The almond-shaped island straddles the county boundary between the counties of East Riding of Yorkshire to the north and North Lincolnshire which otherwise runs over tidal water roughly along the centre line of the estuary. Parts of the island fall within the boundaries of four civil parishes. Despite being named after the Lincolnshire parish of Whitton, the largest part of the island is in the Yorkshire parish of Blacktoft and much of the remainder is in the neighbouring parish of Broomfleet. Much smaller parts of the southeast coast of the island fall within the Lincolnshire parishes of Alkborough and Whitton.

Whitton Island is an ait (or eyot), formed by the deposit of sands and gravels washed down by the river, which accumulate over a period of time, and become consolidated by the vegetation that colonises them. Only in recent years has the island emerged sufficiently from the mud and sand bank known as Whitton Sand to be mapped by the Ordnance Survey as a new feature.

==Nature conservation==
Whitton Sand forms a part of the Humber Wildfowl Refuge.

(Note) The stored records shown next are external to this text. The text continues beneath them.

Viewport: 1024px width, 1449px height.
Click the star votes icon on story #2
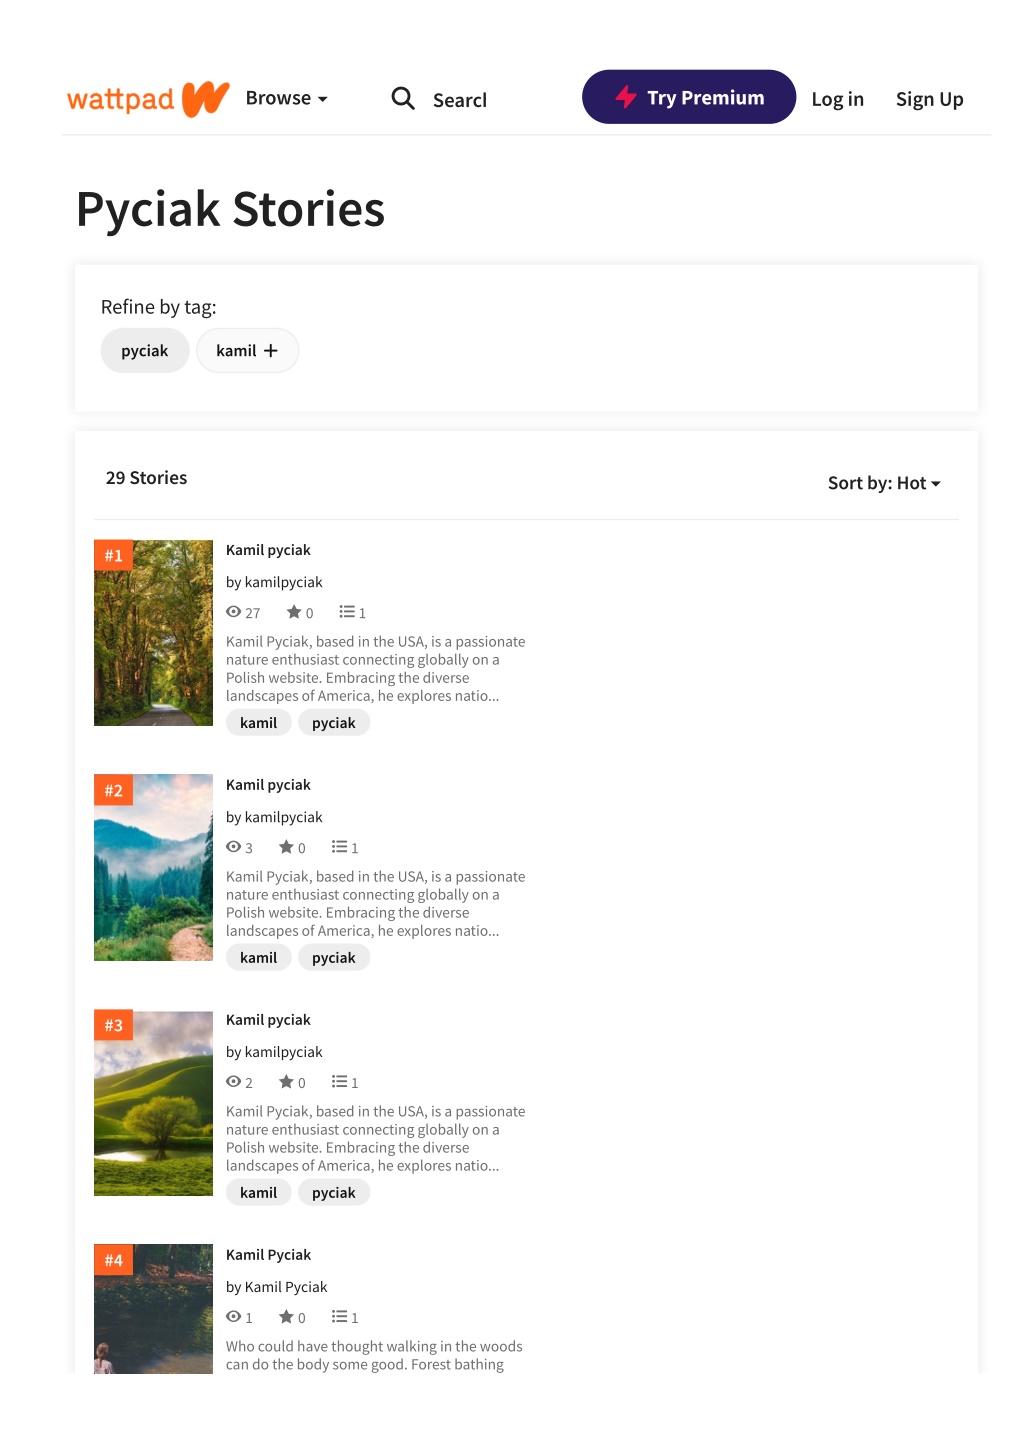(x=286, y=847)
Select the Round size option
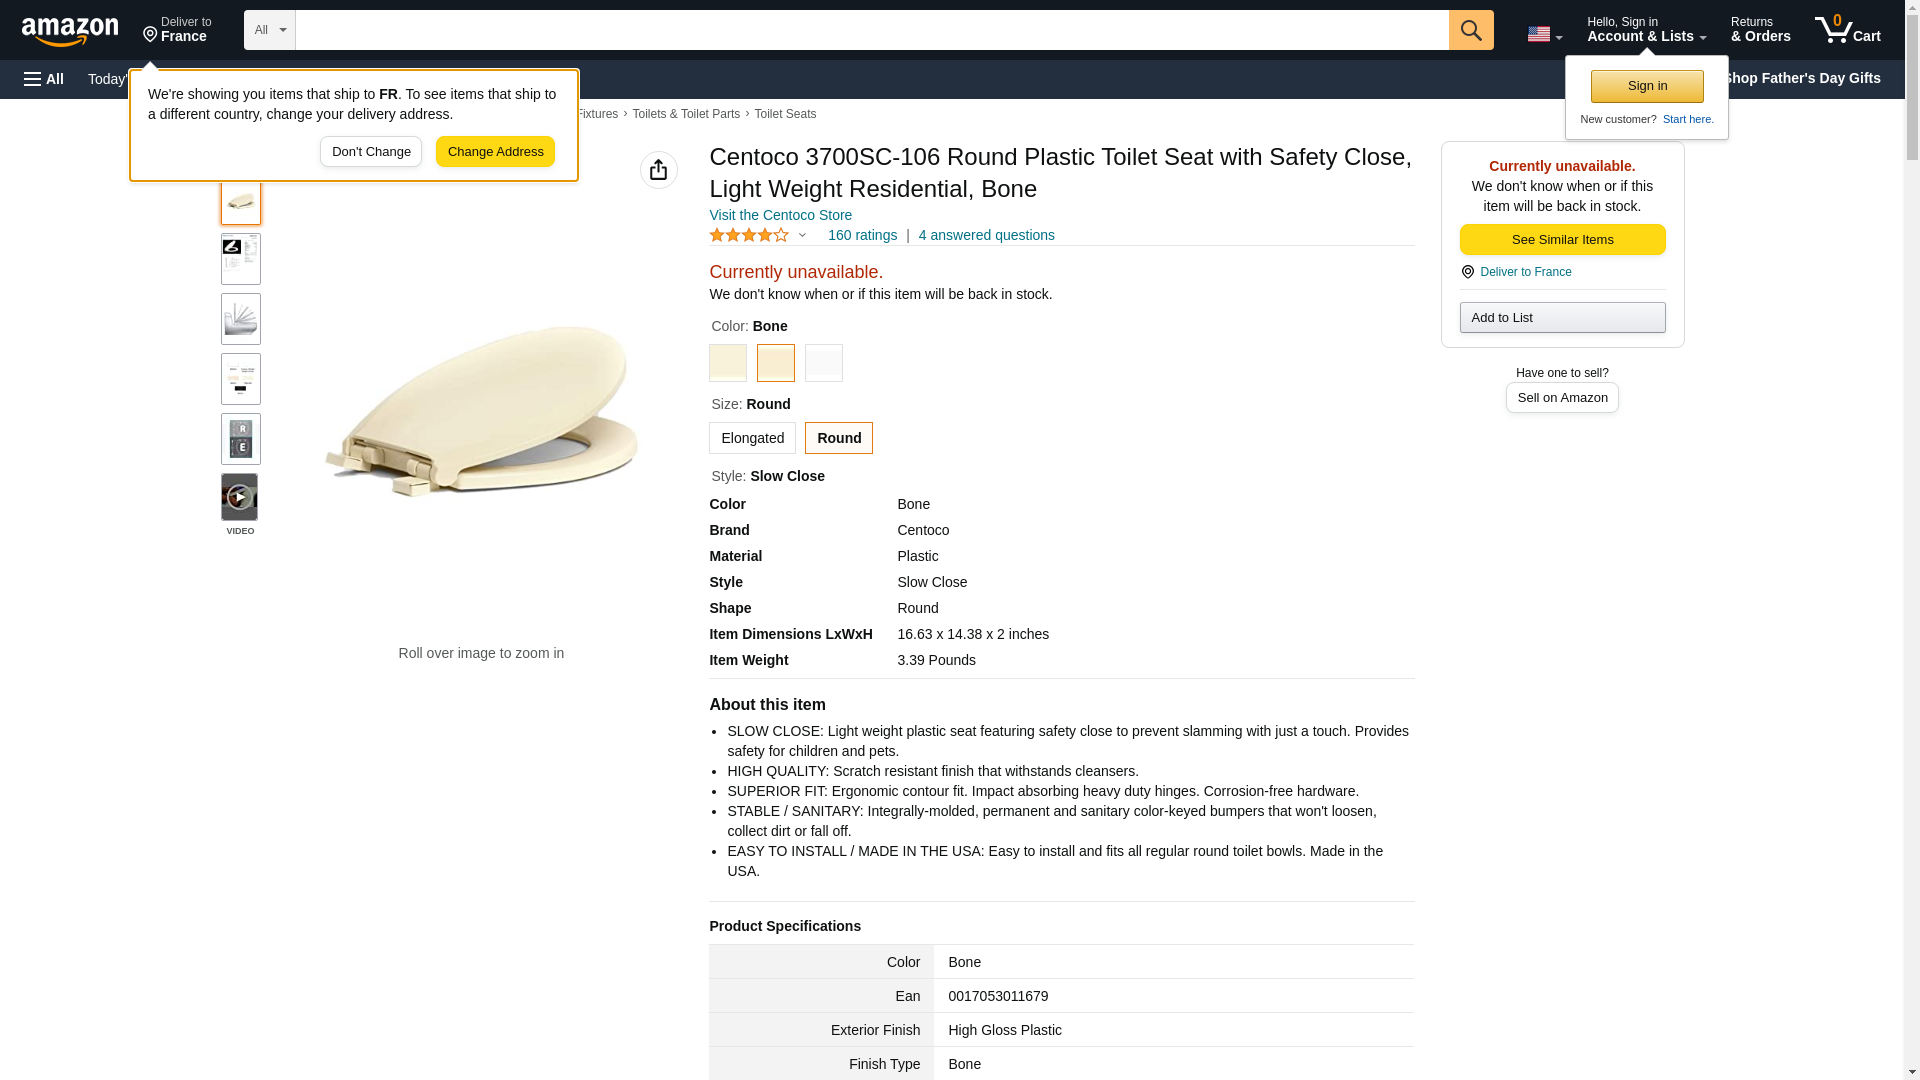This screenshot has height=1080, width=1920. 838,438
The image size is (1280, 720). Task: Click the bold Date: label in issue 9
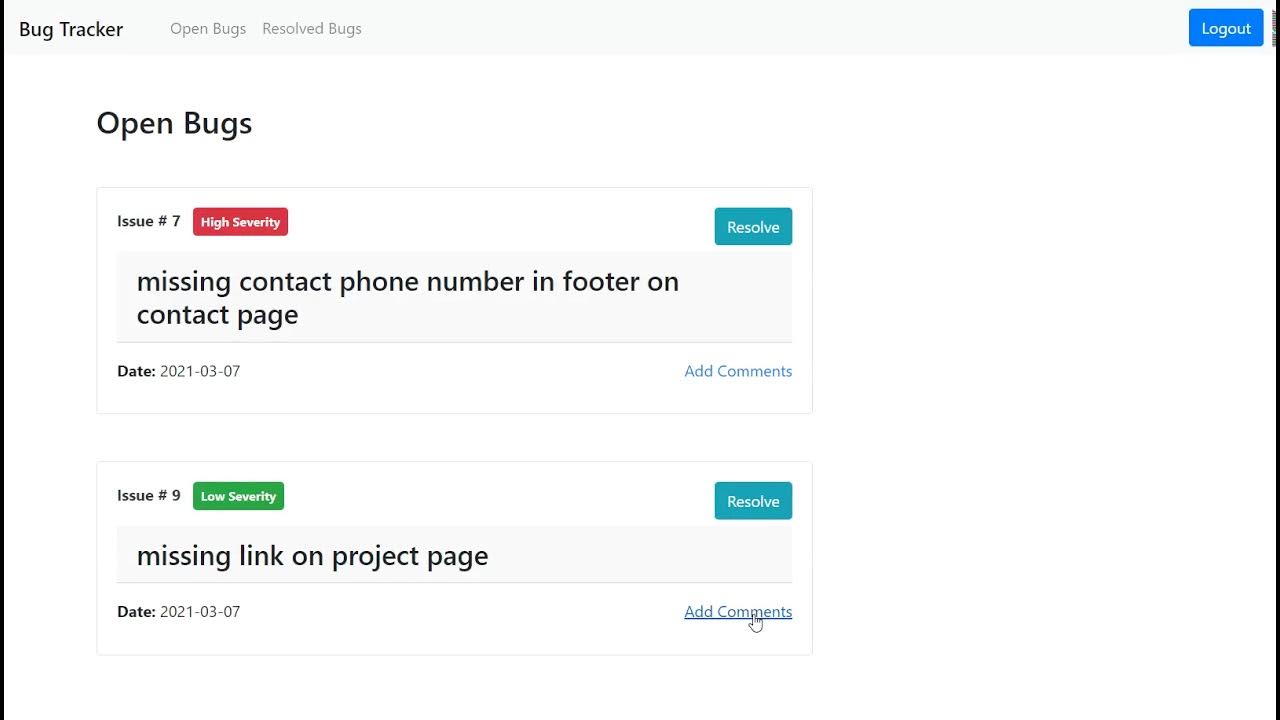pyautogui.click(x=136, y=612)
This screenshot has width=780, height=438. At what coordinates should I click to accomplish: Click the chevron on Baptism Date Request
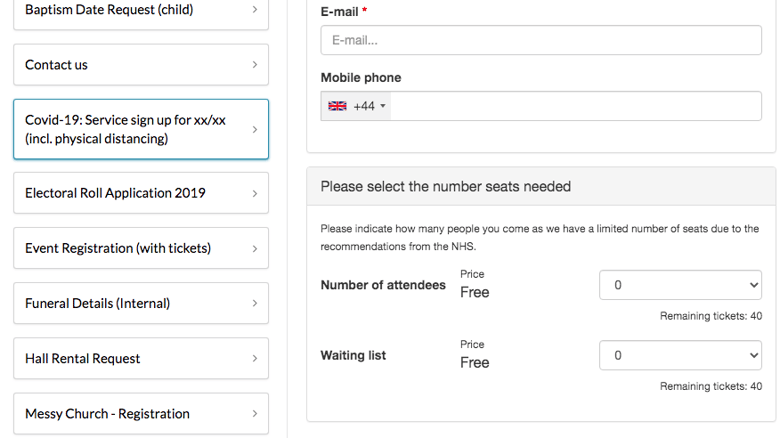pyautogui.click(x=255, y=9)
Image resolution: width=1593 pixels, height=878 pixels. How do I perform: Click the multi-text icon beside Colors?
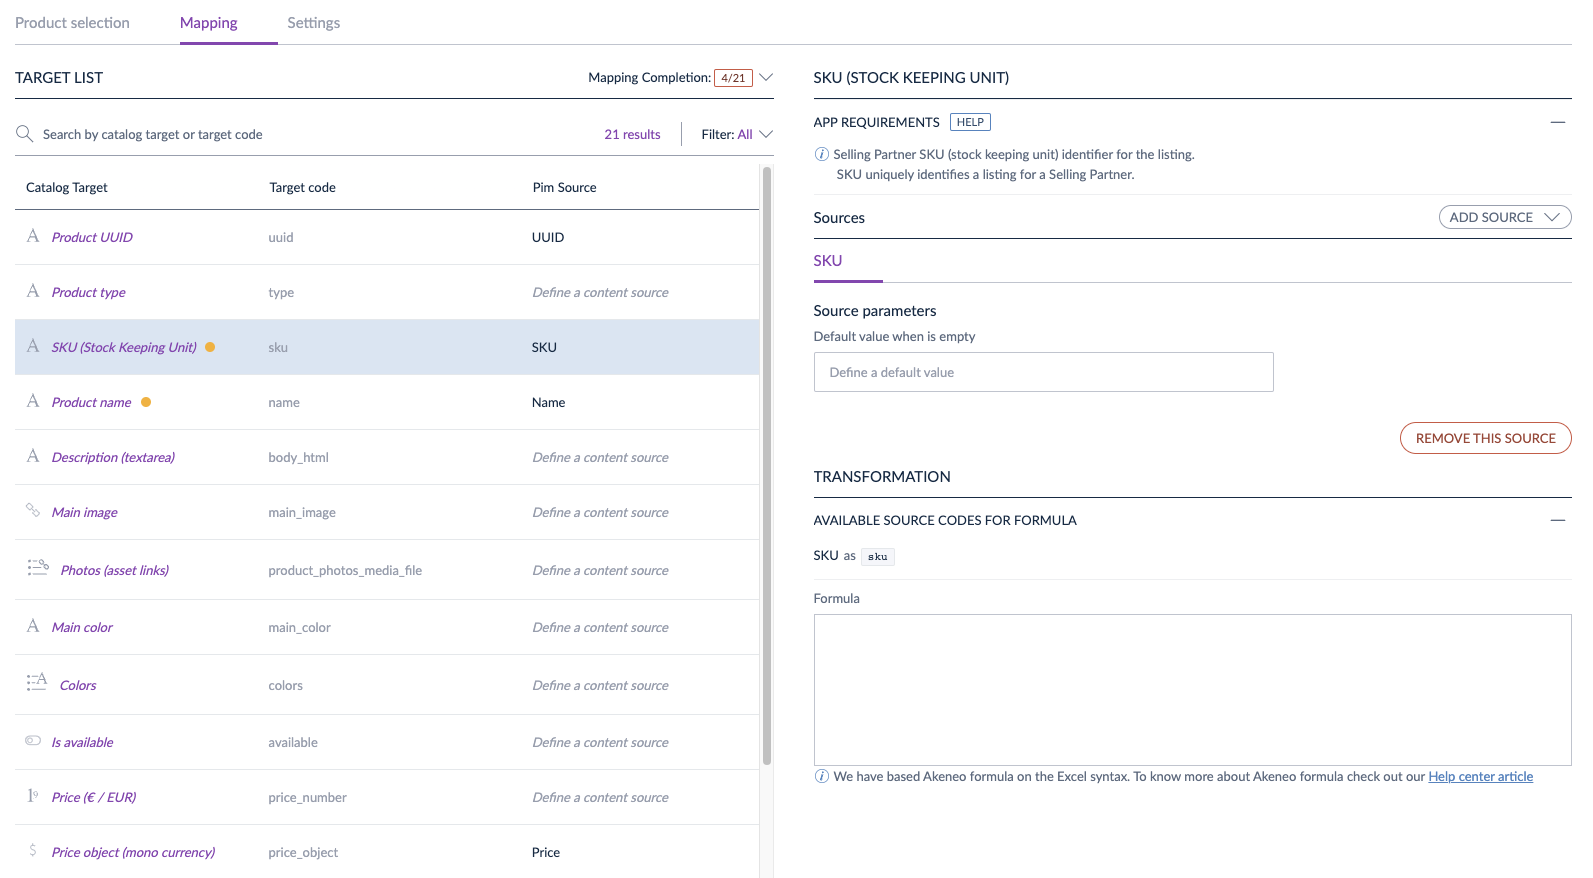click(37, 683)
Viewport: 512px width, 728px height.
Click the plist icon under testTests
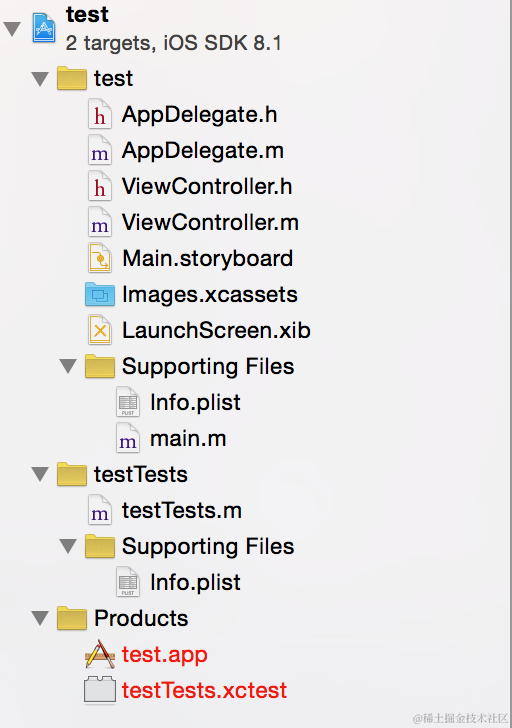[x=128, y=582]
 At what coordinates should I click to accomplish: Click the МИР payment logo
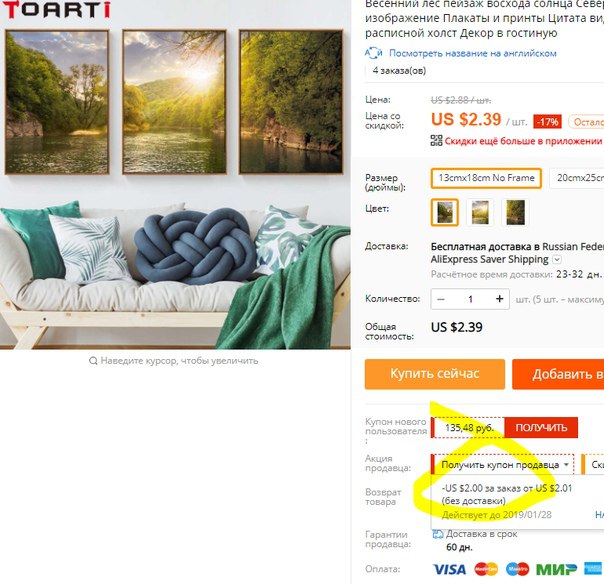click(x=556, y=569)
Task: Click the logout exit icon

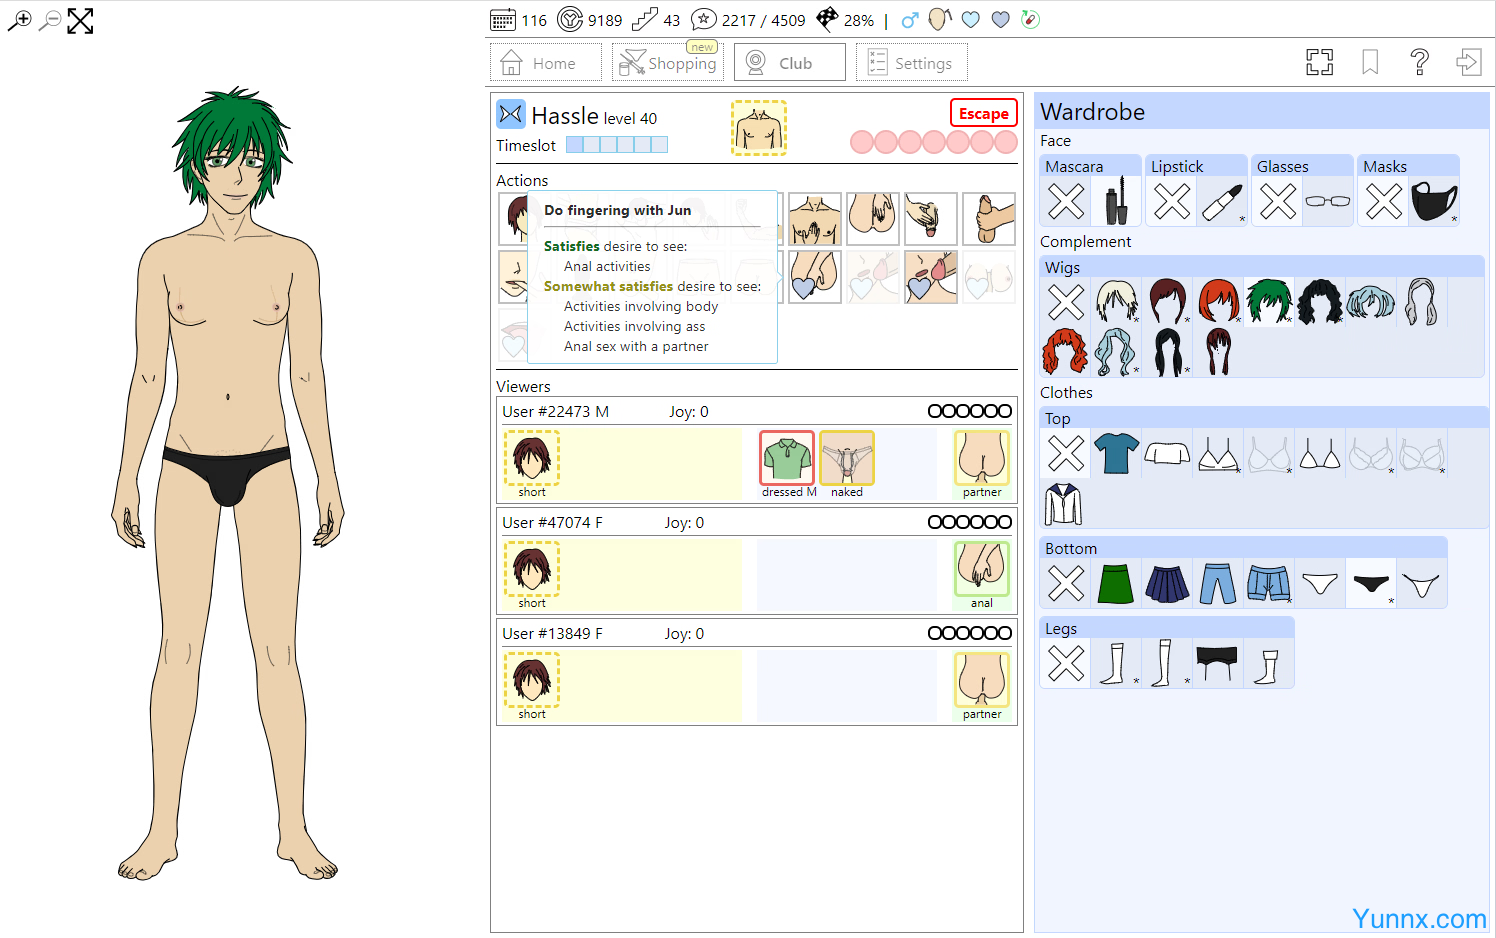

Whitton Island is owned by Associated British Ports, who began discussion with the RSPB during 2014 over its future management. In March 2017 the RSPB signed a 50-year lease on the then 120 hectare island to manage it as a Nature Reserve. To improve the island as a habitat for wetland birds, the RSPB dug a lagoon and several ponds. This has resulted in the arrival of increased numbers of birds, some of which had not previously ventured so high up the estuary. The island now provides a safe nesting habitat for the avocet, and also good feeding and roosting areas for pink-footed geese, teal, wigeon, dunlin, spoonbills, curlew, turnstone and ringed plover. The reserve is not open to the public because of its Wildfowl Refuge status.